(Element and text position data)
• • • • • • •

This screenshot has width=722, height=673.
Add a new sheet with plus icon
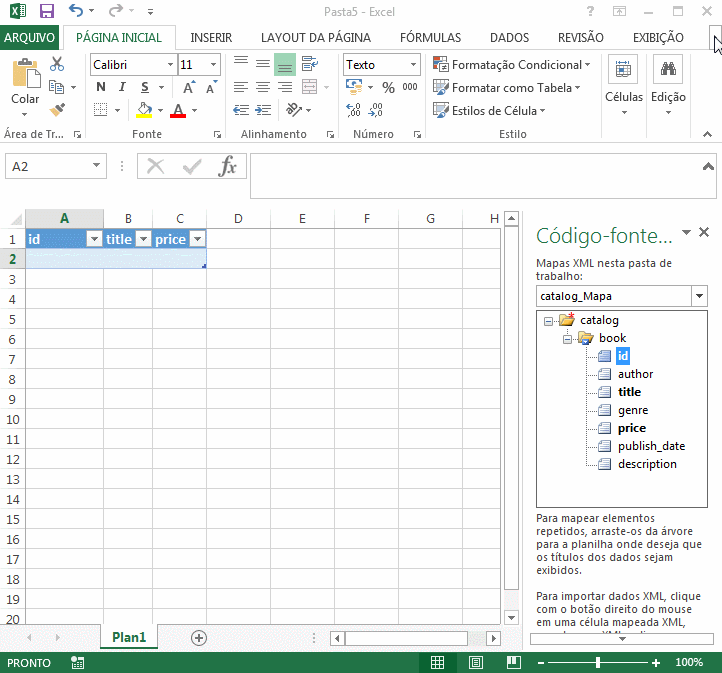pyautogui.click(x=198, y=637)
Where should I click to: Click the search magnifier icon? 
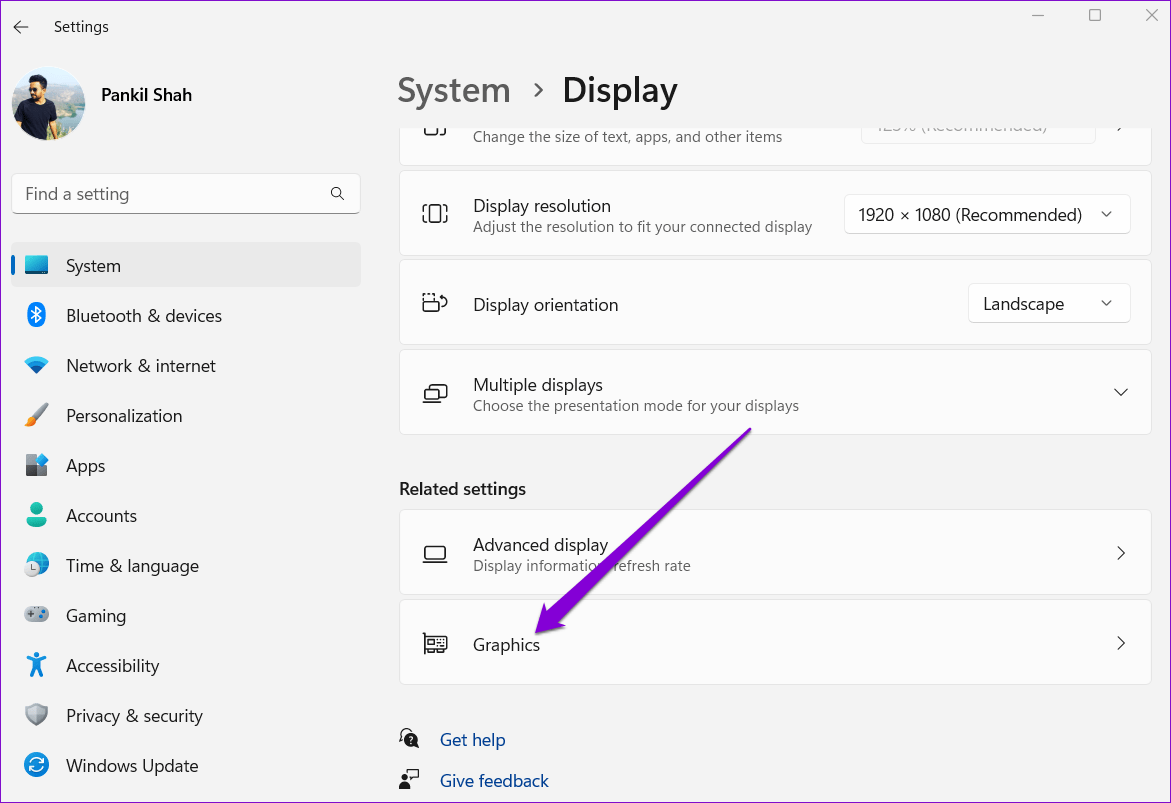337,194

• • • • • • •

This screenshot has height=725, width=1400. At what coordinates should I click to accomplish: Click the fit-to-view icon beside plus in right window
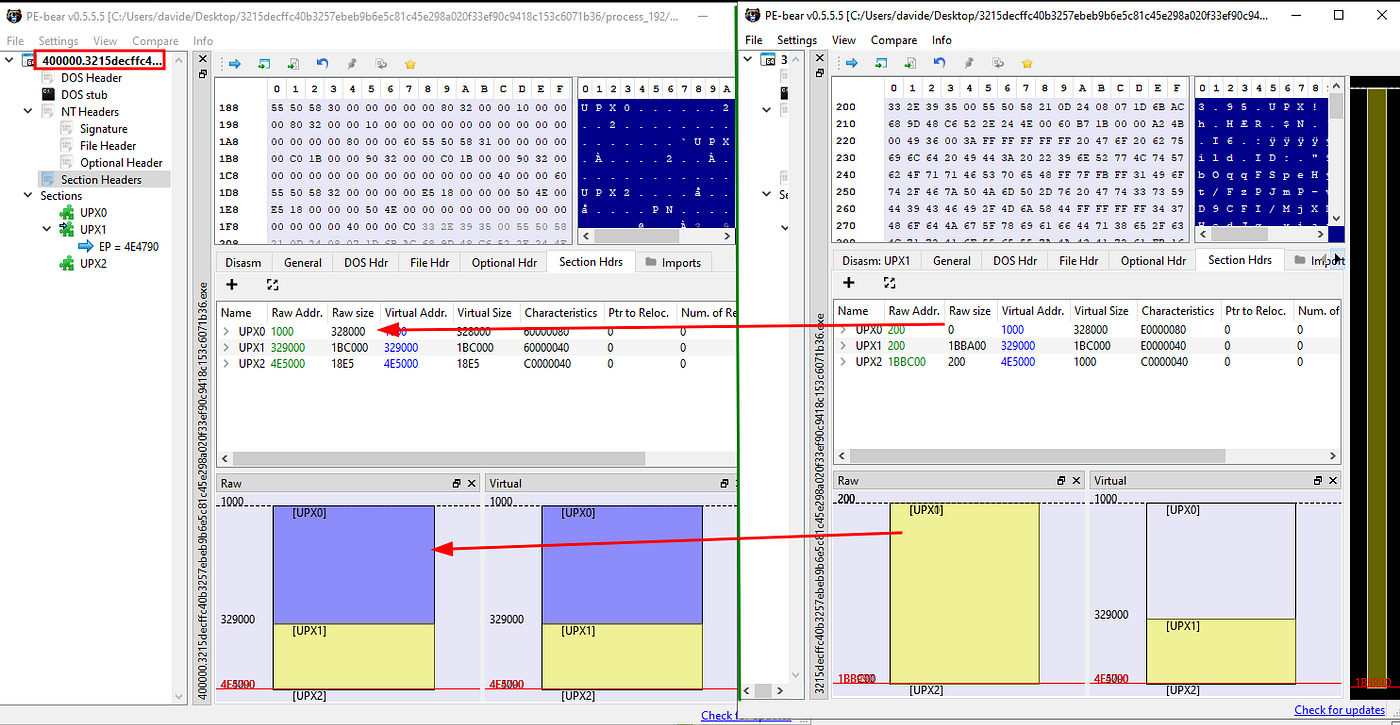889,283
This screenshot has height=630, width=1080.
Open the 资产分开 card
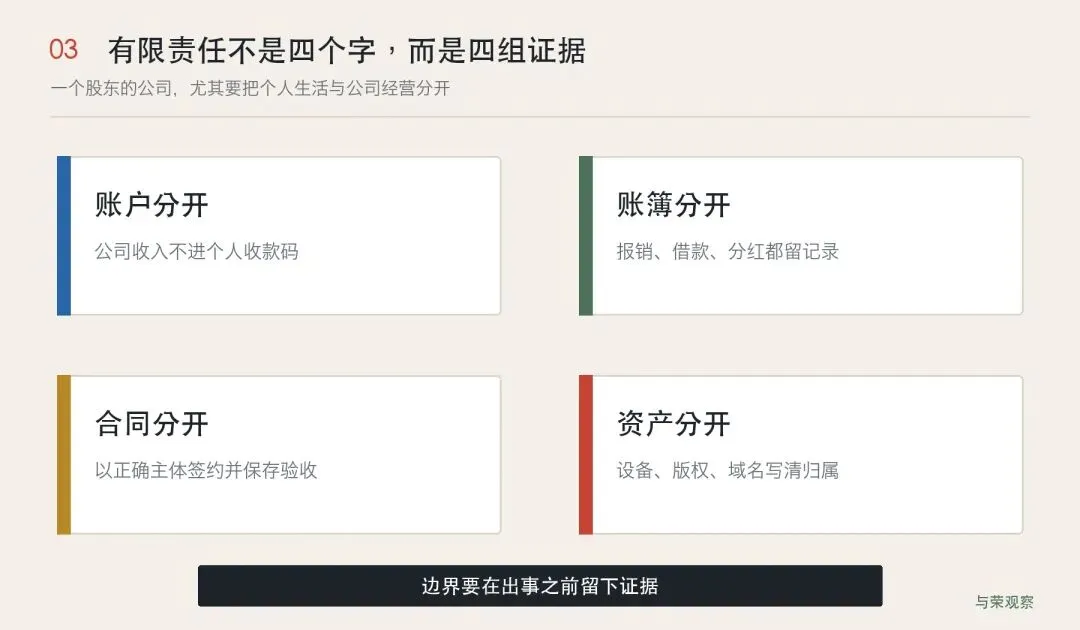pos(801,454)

• • • • • • •

## TO DO
Arrange the lines from the one containing "This screenshot has height=725, width=1400." through the one containing "pos(801,454)", both included, as a Markdown table with the columns Row and Line, numbering each row and skipping blank lines. Leave the pictures out.

## IN RESPONSE
| Row | Line |
|---|---|
| 1 | This screenshot has height=725, width=1400. At what coordinates should I click to accomplish: Click the fit-to-view icon beside plus in right window |
| 2 | 889,283 |
| 3 | This screenshot has height=630, width=1080. |
| 4 | Open the 资产分开 card |
| 5 | pos(801,454) |